El DSM como producto y marioneta del hacer clínico de los profesionales de
la salud mental, es en la actualidad el dispositivo que permite poner en
juego una especie de proyecto normativo. Lógicamente apoyado en otros
instituidos, en otras significaciones imaginarias sociales, que demarcan
otros restos, otros desviados. En esta categoría entran muchos niños
diagnosticados con ADD. Lectura realizada desde lo Uno, desde la norma;
lectura totalizante que no tiene en cuenta lo singular; lectura de lo
deficitario, de lo “en menos” que no atiende la subjetividad,
paradójicamente…
Más que concluir, me gustaría dejar sólo un nuevo punto en este tejido;
sólo eso…un nuevo puntal para seguir tejiendo esta problemática que no
puede dejar de implicarnos, no sólo como profesionales de la salud mental,
sino como sujetos de nuestra sociedad.
No podemos confundir, o peor aún reducir el inconciente, el sujeto
histórico social a un neurotransmisor, una reacción química o una
funcionamiento neuronal. Y esta quizá sea una apuesta fuerte del
psicoanálisis de nuestra época, a la que no debemos renunciar. Somos
contemporáneos de una sociedad descreída de aquel “saber no sabido”,
constituida por sujetos que reniegan vorazmente de toda interrogación, que
intentan obstruir la aparición de un mínimo atisbo de deseo, sosteniendo la
ilusión de que hay un objeto que lo colma. Si bien Freud ya menciona a la
droga como un quita pena que neutraliza el malestar cultural, en la
actualidad el uso generalizado de psicofármacos denuncia, a su vez, la
fantasía de que serán ellos quienes borren el dolor de existir.
Tomar posición frente a una clínica de la globalización, clínica que
masifica y disuelve el uno por uno, la particularidad del sujeto, su
historia y su deseo, implica responsabilizarse no sólo de los efectos de
una cura, acompañando al sujeto en un proceso de reflexión y
autoconocimiento, sino darnos un debate acerca de los diagnósticos y sus
implicancias en el campo de la salud mental.

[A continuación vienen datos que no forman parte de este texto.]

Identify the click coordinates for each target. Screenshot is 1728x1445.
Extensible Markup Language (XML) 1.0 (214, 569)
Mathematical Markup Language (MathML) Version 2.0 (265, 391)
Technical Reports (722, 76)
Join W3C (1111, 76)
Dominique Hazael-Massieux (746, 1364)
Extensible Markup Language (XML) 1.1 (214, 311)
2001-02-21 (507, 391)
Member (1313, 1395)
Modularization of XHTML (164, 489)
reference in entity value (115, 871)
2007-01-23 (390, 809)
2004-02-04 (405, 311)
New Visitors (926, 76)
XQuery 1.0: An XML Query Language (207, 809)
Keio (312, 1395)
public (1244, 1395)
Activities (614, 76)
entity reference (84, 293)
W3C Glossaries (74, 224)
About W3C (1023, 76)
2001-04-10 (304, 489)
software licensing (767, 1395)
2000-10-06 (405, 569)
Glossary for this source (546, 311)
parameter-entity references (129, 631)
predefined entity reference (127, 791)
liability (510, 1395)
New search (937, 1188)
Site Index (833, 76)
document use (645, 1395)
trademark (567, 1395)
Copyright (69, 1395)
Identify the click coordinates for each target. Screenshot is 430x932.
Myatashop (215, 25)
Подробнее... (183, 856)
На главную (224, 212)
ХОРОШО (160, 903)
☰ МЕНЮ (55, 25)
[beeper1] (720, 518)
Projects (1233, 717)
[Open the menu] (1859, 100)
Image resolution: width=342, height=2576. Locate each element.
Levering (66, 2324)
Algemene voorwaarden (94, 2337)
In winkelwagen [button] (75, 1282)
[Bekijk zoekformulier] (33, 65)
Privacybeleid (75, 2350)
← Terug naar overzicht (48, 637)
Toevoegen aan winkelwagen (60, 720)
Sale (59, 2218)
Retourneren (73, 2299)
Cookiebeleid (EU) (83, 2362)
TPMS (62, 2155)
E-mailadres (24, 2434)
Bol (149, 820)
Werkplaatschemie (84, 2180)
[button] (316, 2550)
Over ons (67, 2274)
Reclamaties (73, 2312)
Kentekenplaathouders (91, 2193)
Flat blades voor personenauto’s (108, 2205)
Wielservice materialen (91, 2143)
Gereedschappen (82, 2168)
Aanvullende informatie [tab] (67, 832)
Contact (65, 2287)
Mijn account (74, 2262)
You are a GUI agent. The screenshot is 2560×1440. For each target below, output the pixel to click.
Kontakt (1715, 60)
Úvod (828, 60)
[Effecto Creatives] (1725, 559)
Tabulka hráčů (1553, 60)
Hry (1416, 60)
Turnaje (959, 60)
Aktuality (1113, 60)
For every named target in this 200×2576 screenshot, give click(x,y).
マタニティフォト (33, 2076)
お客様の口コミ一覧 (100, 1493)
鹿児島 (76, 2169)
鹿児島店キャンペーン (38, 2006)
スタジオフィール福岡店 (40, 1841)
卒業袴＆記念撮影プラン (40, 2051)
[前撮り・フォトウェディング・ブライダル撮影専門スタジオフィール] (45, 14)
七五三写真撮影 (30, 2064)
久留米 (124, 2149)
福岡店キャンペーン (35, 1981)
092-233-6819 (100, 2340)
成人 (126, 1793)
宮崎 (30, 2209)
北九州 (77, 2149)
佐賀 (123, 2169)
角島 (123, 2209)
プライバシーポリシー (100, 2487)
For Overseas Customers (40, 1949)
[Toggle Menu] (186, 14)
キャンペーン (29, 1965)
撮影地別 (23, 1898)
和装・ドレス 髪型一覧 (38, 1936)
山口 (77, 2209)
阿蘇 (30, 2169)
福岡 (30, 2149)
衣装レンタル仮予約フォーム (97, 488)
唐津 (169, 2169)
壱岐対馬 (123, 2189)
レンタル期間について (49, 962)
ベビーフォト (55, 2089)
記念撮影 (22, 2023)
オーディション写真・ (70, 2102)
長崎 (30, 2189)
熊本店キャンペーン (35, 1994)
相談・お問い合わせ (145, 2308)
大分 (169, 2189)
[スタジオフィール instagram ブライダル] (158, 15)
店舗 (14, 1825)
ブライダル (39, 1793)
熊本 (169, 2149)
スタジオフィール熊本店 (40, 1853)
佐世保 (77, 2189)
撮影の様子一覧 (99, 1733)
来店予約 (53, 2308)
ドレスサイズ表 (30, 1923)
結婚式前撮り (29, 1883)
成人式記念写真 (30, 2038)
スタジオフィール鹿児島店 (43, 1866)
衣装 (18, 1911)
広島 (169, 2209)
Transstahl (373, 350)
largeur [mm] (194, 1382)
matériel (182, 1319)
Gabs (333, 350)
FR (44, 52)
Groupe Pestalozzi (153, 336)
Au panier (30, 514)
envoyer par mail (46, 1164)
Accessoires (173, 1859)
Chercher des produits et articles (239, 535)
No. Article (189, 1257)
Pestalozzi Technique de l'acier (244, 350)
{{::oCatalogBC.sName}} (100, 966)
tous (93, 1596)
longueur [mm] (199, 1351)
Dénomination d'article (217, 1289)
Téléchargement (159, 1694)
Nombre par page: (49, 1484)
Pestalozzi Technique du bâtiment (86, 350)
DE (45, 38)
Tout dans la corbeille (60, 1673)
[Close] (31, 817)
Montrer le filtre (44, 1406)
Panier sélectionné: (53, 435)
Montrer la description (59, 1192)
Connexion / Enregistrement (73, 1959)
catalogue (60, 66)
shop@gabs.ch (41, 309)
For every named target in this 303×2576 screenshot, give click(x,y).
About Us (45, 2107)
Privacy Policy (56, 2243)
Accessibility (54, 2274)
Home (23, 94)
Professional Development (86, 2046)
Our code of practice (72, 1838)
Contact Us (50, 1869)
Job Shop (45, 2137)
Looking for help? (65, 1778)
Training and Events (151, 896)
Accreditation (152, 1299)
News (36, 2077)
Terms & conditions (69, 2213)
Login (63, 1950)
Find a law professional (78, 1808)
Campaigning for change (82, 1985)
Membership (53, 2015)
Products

El psicoanálisis hoy, como en sus orígenes, es una praxis subversiva del
orden existente. Un “peligro”, si se quiere, en una sociedad que no parece
dispuesta a pensarse, a decidir qué quiere para sí, para sus niños, para su
hábitat, para su educación, para su salud…sociedad encarnada en millones de
fragmentos ambulantes con botones en los ojos, que muy disipadamente
apuestan por un proyecto de libertad y autonomía. Castoriadis nos dirá
"Toda sociedad es un sistema de interpretación del mundo (...) Su
propia identidad no es otra cosa que ese "sistema de interpretación",
ese mundo que ella crea. Y esa es la razón por la cual la sociedad percibe
como un peligro mortal todo ataque contra ese sistema de interpretación; lo
persigue como un ataque contra su identidad, contra sí misma".